Una temporada de estocadas creativas me ha imposibilitado escribir por acá. ¿Por qué? No pregunten. Simplemente habito la sensación de tener tapado el cerebro. Nada alcanza para ese momento genial en el que "¡uf por fin, nos habías abandonado!". Adjudiquemos el problema al exceso de tiempo perdido en redes sociales.
Tal evento guarda similitud con la fotografía. Recuerdo que en verano le reproché a Efraín haber abandonado la foto, simplemente dejó de sorprendernos con sus bonitas tomas. Y me dijo "no quiero ver, ¿sabes?".
Pues cada quien, pensé.
Al paso de los meses esa escena me ha alcanzado, me declaro poco estimulada a mirar, enfocar, disparar. Vaya, encontrarme por ahí la nueva y monumental serie fotográfica de la actual, o más reciente ex de algún puto ex, me bloquea más y me deprime.
De pronto miro cómo me he amañado para esconder la crisis.
Prácticamente toda la semana pasada estuve en el malviaje de visualizar al amor como esa hoguera creativa de la cual se desprenden las verdaderas genialidades que una persona enamorada puede producir. Y eso ya es muy cursi, también doloroso.

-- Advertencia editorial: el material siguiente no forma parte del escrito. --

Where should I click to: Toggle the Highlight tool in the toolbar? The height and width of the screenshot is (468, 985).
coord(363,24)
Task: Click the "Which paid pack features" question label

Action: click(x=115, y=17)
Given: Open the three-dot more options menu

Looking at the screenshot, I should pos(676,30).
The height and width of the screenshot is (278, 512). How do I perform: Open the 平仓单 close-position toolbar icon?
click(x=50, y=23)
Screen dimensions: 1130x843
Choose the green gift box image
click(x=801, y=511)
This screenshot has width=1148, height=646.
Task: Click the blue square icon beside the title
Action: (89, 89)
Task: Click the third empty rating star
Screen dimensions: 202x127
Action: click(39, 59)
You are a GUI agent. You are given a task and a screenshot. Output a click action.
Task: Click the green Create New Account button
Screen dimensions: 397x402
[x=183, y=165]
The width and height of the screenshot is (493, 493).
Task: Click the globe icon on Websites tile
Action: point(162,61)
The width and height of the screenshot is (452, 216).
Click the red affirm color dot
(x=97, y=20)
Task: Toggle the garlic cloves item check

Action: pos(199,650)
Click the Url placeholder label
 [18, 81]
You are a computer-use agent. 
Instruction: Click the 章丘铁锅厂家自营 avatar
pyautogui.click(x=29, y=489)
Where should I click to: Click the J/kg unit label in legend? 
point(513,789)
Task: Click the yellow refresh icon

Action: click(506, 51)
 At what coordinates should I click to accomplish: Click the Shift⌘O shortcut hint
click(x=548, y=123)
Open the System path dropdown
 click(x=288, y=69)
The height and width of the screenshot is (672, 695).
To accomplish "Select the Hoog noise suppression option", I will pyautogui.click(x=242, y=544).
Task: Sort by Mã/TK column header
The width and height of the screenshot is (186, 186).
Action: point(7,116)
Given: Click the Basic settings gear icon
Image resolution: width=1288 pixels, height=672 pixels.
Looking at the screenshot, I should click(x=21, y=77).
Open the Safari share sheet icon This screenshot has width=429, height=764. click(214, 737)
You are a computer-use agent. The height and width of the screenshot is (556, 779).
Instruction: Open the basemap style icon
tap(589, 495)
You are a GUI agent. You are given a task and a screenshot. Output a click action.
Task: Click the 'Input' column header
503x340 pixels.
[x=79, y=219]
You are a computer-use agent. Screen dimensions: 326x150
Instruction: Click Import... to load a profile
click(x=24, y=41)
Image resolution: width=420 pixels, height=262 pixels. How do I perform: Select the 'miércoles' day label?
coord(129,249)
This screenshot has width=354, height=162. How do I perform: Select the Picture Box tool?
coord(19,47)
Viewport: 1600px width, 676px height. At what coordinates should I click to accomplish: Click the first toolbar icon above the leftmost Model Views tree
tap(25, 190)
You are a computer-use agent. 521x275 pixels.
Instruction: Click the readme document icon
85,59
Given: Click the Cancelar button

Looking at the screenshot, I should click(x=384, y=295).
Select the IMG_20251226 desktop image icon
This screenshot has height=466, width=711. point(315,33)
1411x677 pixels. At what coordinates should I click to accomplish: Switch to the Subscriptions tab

Me decidí a escribir nuevamente un post, después de tantos días, pues me encomendaron la tarea de reseñar el nuevo libro de Ayala Blanco para la revista Montajes. Tengo tres meses para entregar un mínimo de ¿tres mil golpes?
No sé qué haré, no sé si pueda, no sé si entregue un texto publicable, pero es necesario teclear lo que sea, aunque mañana no sepa donde esconder esta nota, como muchas otras.
También decidí escribir para hacer consuelo, ya que los momentos de resguardarse bajo la cobija térmica son más eventuales que el paso del cometa Halley y un día de estos el hastío encenderá sus propios fuegos artificiales.